Provided material

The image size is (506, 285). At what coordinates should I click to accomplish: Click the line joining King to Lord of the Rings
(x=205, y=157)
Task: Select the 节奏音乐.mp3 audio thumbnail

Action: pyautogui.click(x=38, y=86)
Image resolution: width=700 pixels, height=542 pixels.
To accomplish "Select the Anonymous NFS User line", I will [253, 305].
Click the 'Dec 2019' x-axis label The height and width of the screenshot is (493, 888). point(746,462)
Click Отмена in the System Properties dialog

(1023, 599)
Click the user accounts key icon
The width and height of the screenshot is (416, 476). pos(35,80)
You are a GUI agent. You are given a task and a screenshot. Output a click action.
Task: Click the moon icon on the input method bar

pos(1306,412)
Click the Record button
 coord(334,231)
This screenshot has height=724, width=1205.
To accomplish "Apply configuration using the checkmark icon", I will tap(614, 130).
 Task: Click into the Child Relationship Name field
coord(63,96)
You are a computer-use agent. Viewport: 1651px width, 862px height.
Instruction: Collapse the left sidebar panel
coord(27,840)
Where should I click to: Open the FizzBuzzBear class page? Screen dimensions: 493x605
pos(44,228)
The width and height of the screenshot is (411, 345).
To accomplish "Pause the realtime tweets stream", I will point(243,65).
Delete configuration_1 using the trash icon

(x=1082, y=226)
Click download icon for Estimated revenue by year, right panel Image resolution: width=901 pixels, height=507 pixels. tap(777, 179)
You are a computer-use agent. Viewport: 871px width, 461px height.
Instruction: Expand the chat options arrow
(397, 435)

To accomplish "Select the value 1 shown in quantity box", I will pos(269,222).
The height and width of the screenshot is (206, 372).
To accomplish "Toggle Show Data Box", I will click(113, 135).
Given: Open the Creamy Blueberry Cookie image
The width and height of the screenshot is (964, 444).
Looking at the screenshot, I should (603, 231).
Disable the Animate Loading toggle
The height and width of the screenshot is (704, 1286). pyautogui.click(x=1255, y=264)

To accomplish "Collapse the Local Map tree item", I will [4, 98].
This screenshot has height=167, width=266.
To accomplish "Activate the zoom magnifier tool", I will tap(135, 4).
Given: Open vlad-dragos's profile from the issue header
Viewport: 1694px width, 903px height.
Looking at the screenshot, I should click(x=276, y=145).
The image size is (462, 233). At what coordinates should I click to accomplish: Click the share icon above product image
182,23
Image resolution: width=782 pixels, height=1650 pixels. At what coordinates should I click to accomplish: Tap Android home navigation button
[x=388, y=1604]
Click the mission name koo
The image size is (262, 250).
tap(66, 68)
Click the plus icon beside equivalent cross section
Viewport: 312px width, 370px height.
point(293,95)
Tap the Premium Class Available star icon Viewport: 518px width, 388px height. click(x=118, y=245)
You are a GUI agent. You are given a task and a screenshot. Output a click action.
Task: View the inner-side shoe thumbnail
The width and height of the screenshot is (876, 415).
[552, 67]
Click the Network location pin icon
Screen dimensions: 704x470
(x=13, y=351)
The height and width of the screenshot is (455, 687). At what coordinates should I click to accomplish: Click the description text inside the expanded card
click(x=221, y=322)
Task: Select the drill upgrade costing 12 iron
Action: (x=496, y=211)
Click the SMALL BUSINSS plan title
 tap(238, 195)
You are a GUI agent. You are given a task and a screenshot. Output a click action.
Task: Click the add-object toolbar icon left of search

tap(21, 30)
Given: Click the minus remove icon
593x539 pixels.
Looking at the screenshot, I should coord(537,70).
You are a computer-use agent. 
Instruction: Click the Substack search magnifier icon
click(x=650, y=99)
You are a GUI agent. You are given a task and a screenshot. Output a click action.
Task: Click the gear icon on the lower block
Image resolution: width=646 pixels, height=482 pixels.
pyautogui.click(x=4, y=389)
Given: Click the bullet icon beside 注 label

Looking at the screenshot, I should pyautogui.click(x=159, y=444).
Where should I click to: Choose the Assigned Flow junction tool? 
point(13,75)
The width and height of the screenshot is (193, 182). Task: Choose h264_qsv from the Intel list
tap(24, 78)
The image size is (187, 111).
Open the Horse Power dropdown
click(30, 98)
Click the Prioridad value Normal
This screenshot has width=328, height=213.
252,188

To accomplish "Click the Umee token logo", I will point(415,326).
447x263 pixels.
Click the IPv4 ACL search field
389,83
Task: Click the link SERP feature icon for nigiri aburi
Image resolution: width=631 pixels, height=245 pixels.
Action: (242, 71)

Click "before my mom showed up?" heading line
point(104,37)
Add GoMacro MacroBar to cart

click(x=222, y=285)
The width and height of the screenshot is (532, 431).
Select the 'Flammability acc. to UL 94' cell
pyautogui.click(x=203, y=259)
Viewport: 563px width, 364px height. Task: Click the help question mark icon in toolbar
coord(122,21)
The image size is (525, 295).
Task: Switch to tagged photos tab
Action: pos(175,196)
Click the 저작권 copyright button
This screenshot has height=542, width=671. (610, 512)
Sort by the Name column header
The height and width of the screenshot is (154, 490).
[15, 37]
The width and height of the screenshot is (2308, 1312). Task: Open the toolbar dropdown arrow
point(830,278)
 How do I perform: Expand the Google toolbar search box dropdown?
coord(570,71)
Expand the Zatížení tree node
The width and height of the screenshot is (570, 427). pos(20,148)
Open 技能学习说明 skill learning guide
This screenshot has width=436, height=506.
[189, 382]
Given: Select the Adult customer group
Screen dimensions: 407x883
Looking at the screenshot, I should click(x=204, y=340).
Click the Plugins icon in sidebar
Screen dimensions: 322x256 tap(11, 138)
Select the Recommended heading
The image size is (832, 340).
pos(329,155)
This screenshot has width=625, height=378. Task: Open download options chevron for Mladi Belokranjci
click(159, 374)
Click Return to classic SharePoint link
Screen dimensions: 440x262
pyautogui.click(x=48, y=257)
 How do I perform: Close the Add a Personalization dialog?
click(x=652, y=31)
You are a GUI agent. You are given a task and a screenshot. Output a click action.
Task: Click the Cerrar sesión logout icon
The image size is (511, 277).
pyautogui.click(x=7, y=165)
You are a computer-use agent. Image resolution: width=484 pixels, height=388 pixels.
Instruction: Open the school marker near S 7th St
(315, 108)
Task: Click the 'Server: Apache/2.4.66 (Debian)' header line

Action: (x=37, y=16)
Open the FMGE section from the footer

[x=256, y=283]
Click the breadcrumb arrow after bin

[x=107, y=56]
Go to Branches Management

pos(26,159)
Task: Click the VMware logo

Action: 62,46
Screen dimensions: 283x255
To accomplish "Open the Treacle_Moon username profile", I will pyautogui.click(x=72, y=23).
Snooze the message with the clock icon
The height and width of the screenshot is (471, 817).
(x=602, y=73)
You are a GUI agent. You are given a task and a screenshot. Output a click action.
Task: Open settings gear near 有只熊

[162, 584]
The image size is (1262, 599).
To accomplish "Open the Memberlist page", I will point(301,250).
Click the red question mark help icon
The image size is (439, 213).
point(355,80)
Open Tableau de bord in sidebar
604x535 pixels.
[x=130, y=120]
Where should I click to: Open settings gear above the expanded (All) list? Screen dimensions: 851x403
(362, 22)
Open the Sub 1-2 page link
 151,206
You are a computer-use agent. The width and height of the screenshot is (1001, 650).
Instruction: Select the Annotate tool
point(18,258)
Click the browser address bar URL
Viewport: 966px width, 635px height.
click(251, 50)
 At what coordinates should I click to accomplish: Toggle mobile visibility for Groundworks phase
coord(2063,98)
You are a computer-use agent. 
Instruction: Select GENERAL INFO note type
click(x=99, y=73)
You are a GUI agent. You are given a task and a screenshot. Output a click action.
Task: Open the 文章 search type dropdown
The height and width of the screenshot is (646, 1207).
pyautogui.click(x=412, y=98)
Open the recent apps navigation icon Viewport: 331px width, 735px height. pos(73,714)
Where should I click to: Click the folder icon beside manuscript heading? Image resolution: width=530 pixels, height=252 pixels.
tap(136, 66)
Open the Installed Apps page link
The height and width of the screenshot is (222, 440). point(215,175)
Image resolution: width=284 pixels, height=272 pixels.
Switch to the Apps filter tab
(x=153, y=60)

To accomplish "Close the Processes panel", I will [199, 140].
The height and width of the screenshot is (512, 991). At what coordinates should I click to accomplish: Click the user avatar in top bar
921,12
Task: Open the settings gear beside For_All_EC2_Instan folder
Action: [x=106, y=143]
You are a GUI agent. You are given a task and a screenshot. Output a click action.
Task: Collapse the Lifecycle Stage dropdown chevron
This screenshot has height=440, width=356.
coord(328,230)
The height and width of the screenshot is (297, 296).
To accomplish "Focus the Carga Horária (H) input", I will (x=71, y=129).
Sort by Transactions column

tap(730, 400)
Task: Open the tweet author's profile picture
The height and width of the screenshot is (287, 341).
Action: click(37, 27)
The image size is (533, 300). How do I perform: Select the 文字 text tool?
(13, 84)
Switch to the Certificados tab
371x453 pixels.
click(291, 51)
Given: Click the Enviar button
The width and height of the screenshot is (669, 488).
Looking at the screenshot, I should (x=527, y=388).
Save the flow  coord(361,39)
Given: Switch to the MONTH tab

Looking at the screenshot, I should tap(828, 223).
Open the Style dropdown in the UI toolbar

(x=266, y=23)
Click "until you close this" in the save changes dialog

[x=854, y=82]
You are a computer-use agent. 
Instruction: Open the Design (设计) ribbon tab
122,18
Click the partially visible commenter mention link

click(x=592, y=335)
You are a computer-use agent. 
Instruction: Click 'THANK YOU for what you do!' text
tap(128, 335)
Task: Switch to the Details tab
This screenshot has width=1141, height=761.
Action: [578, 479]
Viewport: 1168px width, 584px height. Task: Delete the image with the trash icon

Work task
After locating the line with "The height and width of the screenshot is (297, 296)." in the material above, return it and each line after it exactly, ending at the line with "Given: Click the Enviar button".

Task solution
The height and width of the screenshot is (297, 296).
To accomplish "Focus the Carga Horária (H) input", I will (x=71, y=129).
Sort by Transactions column

tap(730, 400)
Task: Open the tweet author's profile picture
The height and width of the screenshot is (287, 341).
Action: click(37, 27)
The image size is (533, 300). How do I perform: Select the 文字 text tool?
(13, 84)
Switch to the Certificados tab
371x453 pixels.
click(291, 51)
Given: Click the Enviar button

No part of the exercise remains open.